The five things every homeowner must know about homeowners insurance in New Jersey are:

Coverages: This part of the policy will tell you what it actually covers. Will it pay for property and possessions in the event of fires, theft, fire or vandalism? Similar to renter's insurance, it should contain liability coverage. If someone else gets hurt on your property, it protects you the homeowner, against suits and covers outsiders. The insurance must cover not only the inside of the house, but the outside as well.

What is typically not covered: Standard policies will not cover certain incidents such as landslides, sinkholes, and earthquakes, government action, faulty zoning, poor repair, nuclear hazard, defective maintenance causing flooding etc. Windstorms are typically covered although some companies will exclude this coverage in high-risk areas. Proper maintenance on a property is essential, as payouts will be equivalent to the value of the item and the value of the condition of the item and/or structure.

How to reduce the premium: There are ways that a consumer can reduce their premiums and by quite a significant amount, one of which is to increase their deductible amounts. In the short term, this provides a relief on those annual premiums, but you must have a lot of cash on hand in the case of an emergency situation.

Replacement cost vs. Market value: The replacement cost of a home is always going to be higher than the market value of the home. Why? If your home is worth $160,000 and your insurance company wants you to insure it for $300,000, it is not just taking the value of the property into account. There are costs involved in rebuilding your home and the insurance company is going to assume that in the construction of a new home, in the event of an accident, the costs will include builders, electricians, equipment AND the total value of the property when construction is complete. There are people to pay when building a new home and the insurance covers the total construction costs.

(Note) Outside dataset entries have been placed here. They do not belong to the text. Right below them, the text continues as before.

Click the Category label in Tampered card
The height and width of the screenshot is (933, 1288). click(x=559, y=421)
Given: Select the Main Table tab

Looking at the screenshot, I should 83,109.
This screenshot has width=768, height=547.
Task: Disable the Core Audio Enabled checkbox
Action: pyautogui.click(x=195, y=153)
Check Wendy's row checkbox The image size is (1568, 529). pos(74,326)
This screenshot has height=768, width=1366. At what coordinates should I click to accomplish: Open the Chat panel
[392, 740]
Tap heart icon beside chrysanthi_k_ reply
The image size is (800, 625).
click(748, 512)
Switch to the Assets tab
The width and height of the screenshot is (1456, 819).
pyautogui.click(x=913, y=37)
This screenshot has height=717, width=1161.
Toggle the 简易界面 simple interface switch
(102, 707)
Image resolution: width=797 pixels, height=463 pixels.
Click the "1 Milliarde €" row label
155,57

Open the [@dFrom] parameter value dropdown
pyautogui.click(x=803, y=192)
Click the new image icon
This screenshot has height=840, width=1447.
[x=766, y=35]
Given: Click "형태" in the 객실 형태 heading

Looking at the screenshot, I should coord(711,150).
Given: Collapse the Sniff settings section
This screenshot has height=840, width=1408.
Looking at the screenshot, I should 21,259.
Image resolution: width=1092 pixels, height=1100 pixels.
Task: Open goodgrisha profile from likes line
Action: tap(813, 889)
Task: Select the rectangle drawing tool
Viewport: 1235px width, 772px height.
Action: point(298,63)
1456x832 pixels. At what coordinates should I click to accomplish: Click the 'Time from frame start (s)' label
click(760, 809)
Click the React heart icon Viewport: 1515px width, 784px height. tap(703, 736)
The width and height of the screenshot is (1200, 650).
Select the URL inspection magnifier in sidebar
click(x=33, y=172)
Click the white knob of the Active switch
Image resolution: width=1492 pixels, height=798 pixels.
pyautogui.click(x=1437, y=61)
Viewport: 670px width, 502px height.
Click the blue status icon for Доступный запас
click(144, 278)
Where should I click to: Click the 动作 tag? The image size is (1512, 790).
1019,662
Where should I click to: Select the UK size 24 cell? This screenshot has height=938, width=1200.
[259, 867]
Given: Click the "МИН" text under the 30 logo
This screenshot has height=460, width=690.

Keep a record of everything you own: Appraisals are everything and ultimately determine the payout amount of an insurance claim. Insurance companies rely on the appraisal of a home, and the contents held within, to determine an accurate payout. Without receipts and proof of the value of your belongings, it's your word against theirs and they will payout only what they can ascertain is the absolute value of the item in their books. Or, they may not pay out at all.